— GIVEN TASK —
In the text on water management in Nepal, what percentage of houses in Dhulikhel are connected to the water supply?

But after meeting Nepal’s ex-Minister for Water Resources who admitted that even he didn’t have a complete grasp of the country’s disparate water management practices, her original anxieties evaporated.

The fourth-year humanitarian engineering student will this year be submitting a thesis based on her research that examined how Nepalese people manage water resources with a special focus on the role that women play in it.

Elia’s study, which involved meeting, interviewing and spending time with committee members responsible for water planning and management, concentrated on two different localities. Dhulikhel, which is a mountainous region about an hour and a half east of Kathmandu, and Dharan, a small city in the southeastern part of the country.

“For Nepal, it's really important to consider different regions because the country has such different geography,” she says. “There are the high mountains and then there are also the plains, with different ethnic groups, different levels of inequality, and different constraints.”


Elia meeting the acting Mayor of Dharan, Ms. Manju Bhandari (right), and her research assistant Parbati Pandey (left).

In the two different communities that she studied, both rely on water being piped from nearby rivers to a reservoir in the town. From here, water is distributed to houses in the area that are connected. In the more urban centre of Dhulikhel where 98% of houses are connected, water is more likely to be piped into the house, whereas on the outskirts of Dharan (48% connected), a tap in the garden must suffice. However, in both areas, each household draws all the water it needs for the day in the morning as it is quite common for the water supply from the reservoir to be shut off after only a few hours.

— EXTRACTED MATERIAL —

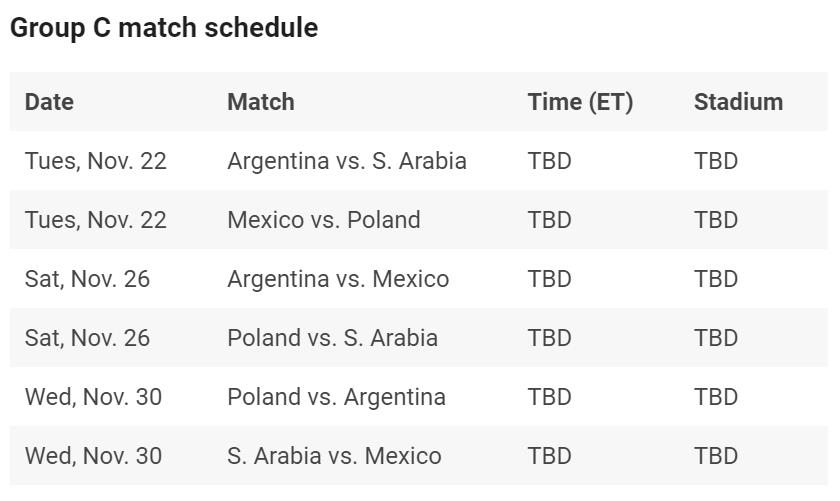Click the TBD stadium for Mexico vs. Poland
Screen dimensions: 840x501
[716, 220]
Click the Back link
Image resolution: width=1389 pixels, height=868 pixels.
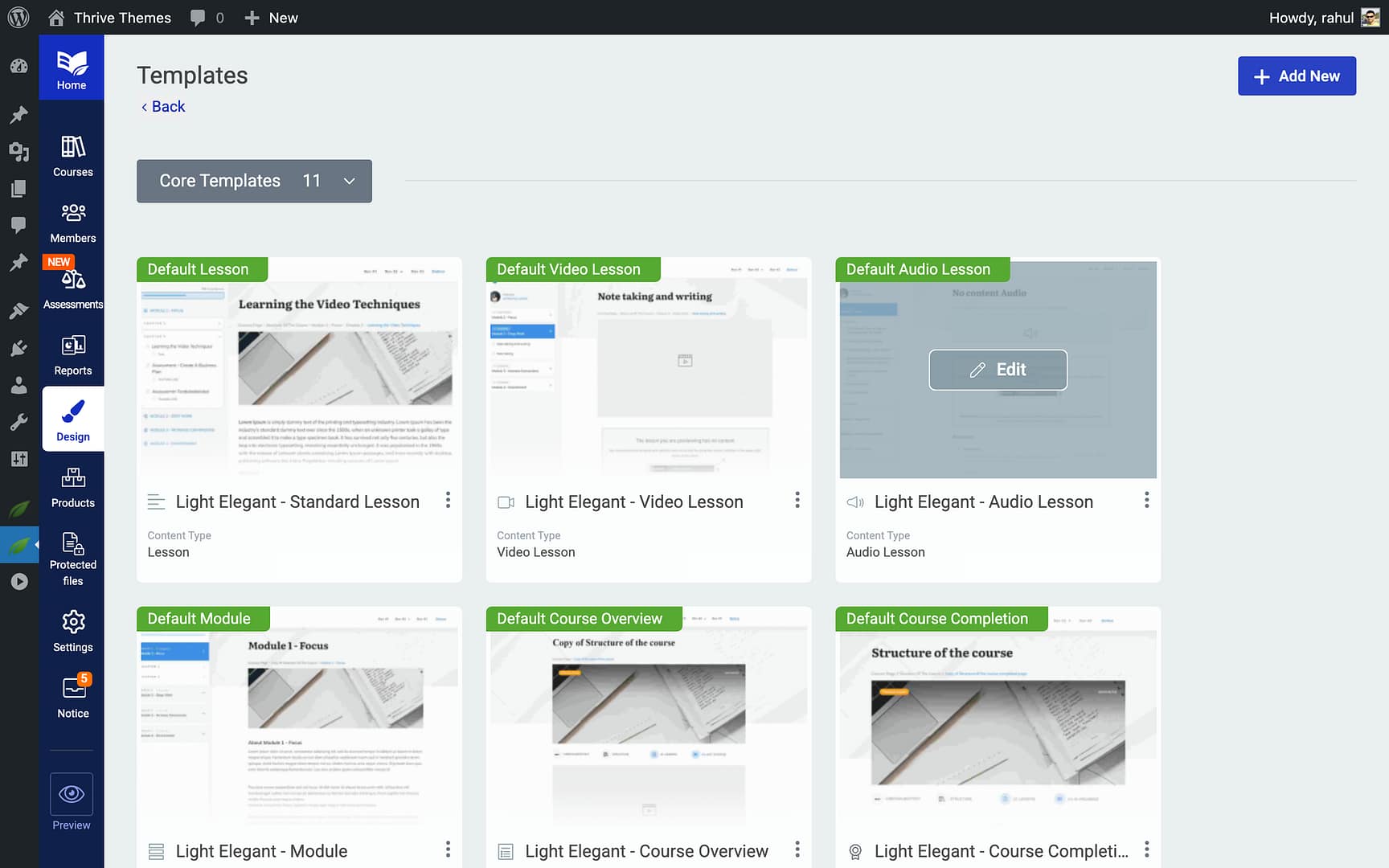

— THE SOLUTION —
98%